◆ BRANO DI TESTO
· · ·

La settimana scorsa si è conclusa la tre giorni in cui i dipendenti dei Vodafone del comprensorio Olivetti di Pozzuoli hanno svolto il loro ConnAction Days con la Caritas Diocesana di Pozzuoli.

Il ConnAction Days ha l’obiettivo di promuovere l’integrazione, il lavoro di squadra, la collaborazione, conoscersi e coltivare il senso di appartenenza rafforzando i legami tra colleghi condividendo passioni, favorendo il networking anche con attività di volontariato ambientale e sociale. La Caritas dicoesana di Pozzuoli si è dimostrata disponibile facendo conoscere il progetto “Mai più soli” rivolto agli anziani e del progetto “Emporio Solidale” nella parrocchia di Santa Maria degli Angeli e Santa Chiara di Assisi di Monterusciello, rivolto alle famiglie più bisognose.

Alcune testimonianze.

Carmela F.

“Sono contenta di aver fatto questa bellissima esperienza all’Emporio Solidale. Ho avuto la possibilità di conoscere un mondo a me sconosciuto, con un’organizzazione eccellente, un mondo dove aiutare gli altri non è solo una missione fatta con amore, ma è anche educare alla consapevolezza di ciò che si ha davvero bisogno. Ho incontrato persone meravigliose. Porterò questa esperienza nel cuore”.

 

Giulia Q.

“È stato bello stare insieme ieri…. Grazie Barbara che ci hanno permesso di essere protagonisti di questo progetto insieme a loro. Sarà bello continuare a seguirvi e continuare a dare il nostro aiuto”.

 

Ivan L.

“Ciao Barbara, è stata una bellissima esperienza, Maria ci ha messi subito a nostro agio, è un’esperienza da rifare e da seguire anche dopo averla fatta, cercando di dare una mano il più possibile. Conta su me e Monica!”.

 

Lucia C.

· · ·

◆ DATI FORNITI
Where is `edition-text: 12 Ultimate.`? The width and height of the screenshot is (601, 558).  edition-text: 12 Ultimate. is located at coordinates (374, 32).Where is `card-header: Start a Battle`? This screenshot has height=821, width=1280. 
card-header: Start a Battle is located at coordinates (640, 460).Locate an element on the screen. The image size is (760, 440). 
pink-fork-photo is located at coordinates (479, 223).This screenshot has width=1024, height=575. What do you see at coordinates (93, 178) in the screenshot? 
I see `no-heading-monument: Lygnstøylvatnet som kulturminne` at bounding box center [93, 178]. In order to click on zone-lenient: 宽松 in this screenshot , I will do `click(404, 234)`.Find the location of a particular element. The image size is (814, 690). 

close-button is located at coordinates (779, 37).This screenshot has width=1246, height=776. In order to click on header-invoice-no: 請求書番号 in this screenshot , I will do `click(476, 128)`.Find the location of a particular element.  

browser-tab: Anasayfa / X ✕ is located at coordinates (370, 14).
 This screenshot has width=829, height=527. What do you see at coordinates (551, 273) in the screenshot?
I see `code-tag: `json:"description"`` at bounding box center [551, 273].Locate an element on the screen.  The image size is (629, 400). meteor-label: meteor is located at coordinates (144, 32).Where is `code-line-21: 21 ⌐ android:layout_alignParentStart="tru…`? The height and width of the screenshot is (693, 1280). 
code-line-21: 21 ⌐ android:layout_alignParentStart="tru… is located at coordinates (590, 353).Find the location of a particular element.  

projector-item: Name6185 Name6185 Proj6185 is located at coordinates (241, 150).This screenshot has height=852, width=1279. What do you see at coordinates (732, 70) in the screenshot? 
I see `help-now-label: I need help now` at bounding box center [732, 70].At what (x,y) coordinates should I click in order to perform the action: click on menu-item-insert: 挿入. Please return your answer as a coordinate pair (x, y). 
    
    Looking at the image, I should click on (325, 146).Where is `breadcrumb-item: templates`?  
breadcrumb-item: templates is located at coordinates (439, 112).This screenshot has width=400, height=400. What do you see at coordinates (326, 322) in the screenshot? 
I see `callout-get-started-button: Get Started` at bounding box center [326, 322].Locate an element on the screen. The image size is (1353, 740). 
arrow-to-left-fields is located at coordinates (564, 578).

· · ·

Puoi proseguire il brano riportato sopra sui ConnAction Days dei dipendenti Vodafone con la Caritas Diocesana di Pozzuoli, a partire dal punto in cui termina?

“L’esperienza di volontariato che ho vissuto oggi presso la parrocchia Santa Maria degli Angeli e S Chiara di Assisi a Monteruscello è stata ben più di un semplice impegno; è stata un’esperienza profonda.  Ho incontrato una realtà di fede e solidarietà che non solo sostiene, ma che infonde una nuova speranza. Ho avuto la fortuna di conoscere persone straordinarie, anime che con dedizione silenziosa rendono possibile il miracolo quotidiano dell’aiuto. Tra queste, mi ha particolarmente colpito Maria. La sua figura è un esempio di come la professionalità, la determinazione e l’empatia possano fondersi per un bene superiore. Vederla amministrare e coordinare con tanta cura l’emporio parrocchiale è stato fonte di grande ispirazione. L’emporio è il cuore pulsante di un’opera di carità che affronta realtà difficili, a volte spezzacuore. Ho incontrato persone in condizione di disagio che, con grande dignità, accettano l’aiuto e si lasciano guidare verso la ricostruzione del proprio futuro. Nel mio piccolo, ho cercato di dare il mio contributo concreto, dedicandomi allo scarico delle merci e alla meticolosa opera di inventario. Ma il momento più dolce e gioioso della giornata si è svolto nella stanza del découpage. Lì, tante persone anziane si cimentavano con passione nella creazione di splendidi addobbi natalizi. È stato meraviglioso stare con loro, gioire delle loro creazioni e dare una mano nelle rifiniture. Le loro mani tremanti, narratrici silenziose di una lunga vita, e i loro sguardi saggi, ma ancora pieni di speranza e voglia di vivere, mi hanno toccato nel profondo. In quell’ambiente ho respirato una dolcezza e una serenità impagabili. Questa meravigliosa opportunità non sarebbe stata possibile senza l’impegno di molti. Desidero ringraziare in modo speciale Barbara, l’organizzatrice, per aver coordinato con dedizione questa iniziativa. Un ringraziamento va anche alla mia azienda che promuove attivamente il volontariato, dimostrando una grande sensibilità sociale. Infine, grazie ai miei compagni di avventura Rosalia, Monica e Ivan, per aver condiviso questa giornata di servizio, e a Barbara, la nostra stella, per averci invitato e incoraggiato a partecipare a questa magnifica e indimenticabile esperienza di solidarietà”.

 

Rosalia G.

“È stata una bellissima esperienza Barbara, fare qualcosa per gli altri ti fa sentire bene”.